В Гатчине меня ожидало приятное известие. Из Новгорода прибыл эшелон 10-го донского полка, две сотни и 2 орудия. Командир эшелона, чудный офицер, есаул Ушаков, пробился силою, несмотря на все препятствия со стороны железнодорожников. Я приказал выгружаться, имея целью захватить Гатчину врасплох. В полутьме раннего утра вышли сотни 9-го и 10-го полков и артиллерия. Я послал разведку в город, а сам с сотнями выдвинулся на Петербургское шоссе. Офицеры, сопровождавшие Керенского, четыре человека, в какой-то придорожной чайной устроили чай для Керенского.

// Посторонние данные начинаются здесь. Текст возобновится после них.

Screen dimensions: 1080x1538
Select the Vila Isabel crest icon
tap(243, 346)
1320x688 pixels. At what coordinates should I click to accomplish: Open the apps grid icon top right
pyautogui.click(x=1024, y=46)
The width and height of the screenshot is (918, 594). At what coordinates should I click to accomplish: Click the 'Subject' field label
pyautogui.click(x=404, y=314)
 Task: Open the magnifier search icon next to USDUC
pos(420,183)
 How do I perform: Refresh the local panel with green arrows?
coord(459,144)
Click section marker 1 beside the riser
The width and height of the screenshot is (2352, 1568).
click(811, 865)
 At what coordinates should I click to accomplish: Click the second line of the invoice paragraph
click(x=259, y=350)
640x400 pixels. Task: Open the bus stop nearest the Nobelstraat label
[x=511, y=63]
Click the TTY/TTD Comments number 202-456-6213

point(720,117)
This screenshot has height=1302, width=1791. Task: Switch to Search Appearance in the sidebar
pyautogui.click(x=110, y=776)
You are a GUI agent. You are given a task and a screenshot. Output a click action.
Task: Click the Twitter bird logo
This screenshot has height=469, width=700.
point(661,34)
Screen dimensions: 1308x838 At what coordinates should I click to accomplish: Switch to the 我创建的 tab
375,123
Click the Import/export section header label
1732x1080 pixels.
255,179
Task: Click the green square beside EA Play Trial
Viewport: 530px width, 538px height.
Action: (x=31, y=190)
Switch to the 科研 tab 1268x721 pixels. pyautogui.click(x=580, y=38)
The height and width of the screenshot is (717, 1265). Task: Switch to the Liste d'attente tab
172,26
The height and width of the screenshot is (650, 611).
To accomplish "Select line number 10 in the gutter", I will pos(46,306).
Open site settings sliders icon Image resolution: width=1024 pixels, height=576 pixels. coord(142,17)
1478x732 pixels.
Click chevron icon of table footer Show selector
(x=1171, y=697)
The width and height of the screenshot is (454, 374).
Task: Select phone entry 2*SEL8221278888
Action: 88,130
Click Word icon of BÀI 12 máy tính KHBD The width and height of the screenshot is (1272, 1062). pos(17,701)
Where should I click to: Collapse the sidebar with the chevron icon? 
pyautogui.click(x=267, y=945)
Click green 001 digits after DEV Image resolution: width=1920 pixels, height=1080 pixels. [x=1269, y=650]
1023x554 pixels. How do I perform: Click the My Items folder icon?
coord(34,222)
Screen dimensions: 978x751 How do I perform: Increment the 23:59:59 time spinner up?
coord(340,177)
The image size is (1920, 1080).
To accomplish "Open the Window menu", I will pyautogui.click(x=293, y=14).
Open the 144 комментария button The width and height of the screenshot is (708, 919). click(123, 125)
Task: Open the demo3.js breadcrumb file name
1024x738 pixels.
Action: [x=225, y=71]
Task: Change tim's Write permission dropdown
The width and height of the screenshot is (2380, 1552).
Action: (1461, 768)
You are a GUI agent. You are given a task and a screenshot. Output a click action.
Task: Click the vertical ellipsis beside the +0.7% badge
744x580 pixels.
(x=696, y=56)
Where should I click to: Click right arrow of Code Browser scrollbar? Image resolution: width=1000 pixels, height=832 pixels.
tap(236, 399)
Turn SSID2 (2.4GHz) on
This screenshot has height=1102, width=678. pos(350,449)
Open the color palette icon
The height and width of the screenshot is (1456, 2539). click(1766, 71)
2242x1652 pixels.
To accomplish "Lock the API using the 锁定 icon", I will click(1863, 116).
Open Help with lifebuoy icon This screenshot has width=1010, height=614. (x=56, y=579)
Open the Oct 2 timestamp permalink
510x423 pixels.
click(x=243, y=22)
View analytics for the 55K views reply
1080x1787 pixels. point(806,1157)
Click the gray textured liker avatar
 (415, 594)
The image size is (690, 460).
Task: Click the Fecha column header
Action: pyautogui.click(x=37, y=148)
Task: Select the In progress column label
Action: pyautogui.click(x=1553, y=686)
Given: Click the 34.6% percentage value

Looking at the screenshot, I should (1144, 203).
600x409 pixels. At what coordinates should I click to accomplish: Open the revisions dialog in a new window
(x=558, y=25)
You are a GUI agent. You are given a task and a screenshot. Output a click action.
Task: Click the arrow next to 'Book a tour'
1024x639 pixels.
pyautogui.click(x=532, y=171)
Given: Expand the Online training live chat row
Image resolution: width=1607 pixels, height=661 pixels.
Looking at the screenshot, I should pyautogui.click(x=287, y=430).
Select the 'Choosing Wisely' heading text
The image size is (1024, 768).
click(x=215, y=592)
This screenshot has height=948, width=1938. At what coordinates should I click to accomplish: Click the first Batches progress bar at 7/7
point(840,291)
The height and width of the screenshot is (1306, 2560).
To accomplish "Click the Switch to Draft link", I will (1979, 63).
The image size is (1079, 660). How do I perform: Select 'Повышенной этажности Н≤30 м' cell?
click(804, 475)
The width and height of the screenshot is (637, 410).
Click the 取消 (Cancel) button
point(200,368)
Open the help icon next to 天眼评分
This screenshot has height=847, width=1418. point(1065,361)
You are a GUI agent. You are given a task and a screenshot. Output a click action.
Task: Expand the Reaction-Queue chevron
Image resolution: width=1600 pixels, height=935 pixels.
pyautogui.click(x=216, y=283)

В Гатчине тихо. Гатчина спит. Разведка донесла, что на Балтийской железной дороге выгружается рота, только что прибывшая из Петрограда, и матросы. Посылаю туда сотни и сам еду с ними. Казаки со всех сторон забегают к станции. Видно, как рота выстраивается на перроне. Кругом ходит публика, железнодорожные служащие. Рота стоит развернутым строем, представляя собою громадную мишень. Я приказываю снять одно орудие с передков и ставлю его на путях. От пушки до роты – не более тысячи шагов. Человек восемь казаков енисейской сотни с тем же молодцом Коршуновым бегут к роте. Короткий разговор, и рота сдает ружья. Это – рота л.-гв. Измайловского полка и команда матросов.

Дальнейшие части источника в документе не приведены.